■ Assignment ■
Leave the pictures out, and repeat exactly each line from the one that holds "Where should I" through the final line of the entries below.
Start of The input
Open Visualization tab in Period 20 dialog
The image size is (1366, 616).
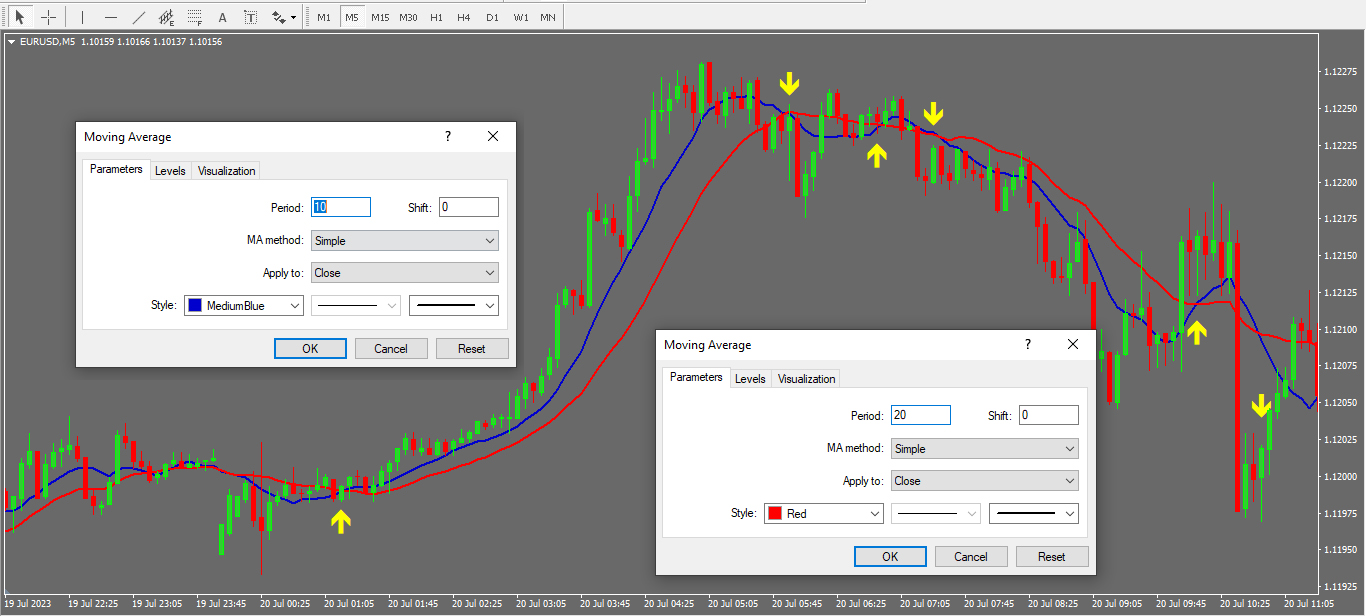806,379
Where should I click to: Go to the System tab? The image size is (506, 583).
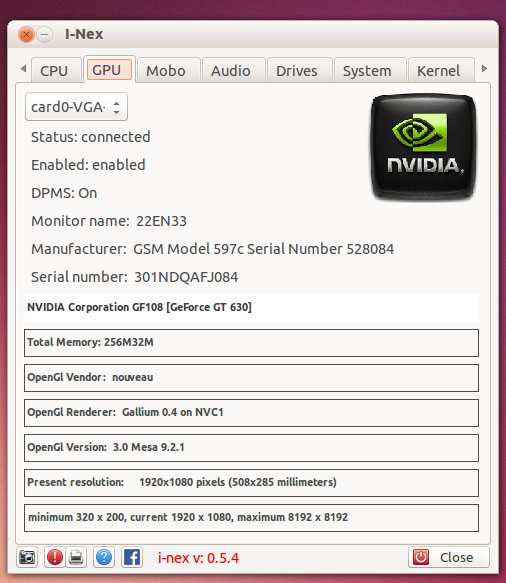point(367,71)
End of The input
■ Solution to the problem ■
Where should I click to: Go to the System tab? The image size is (506, 583).
point(367,71)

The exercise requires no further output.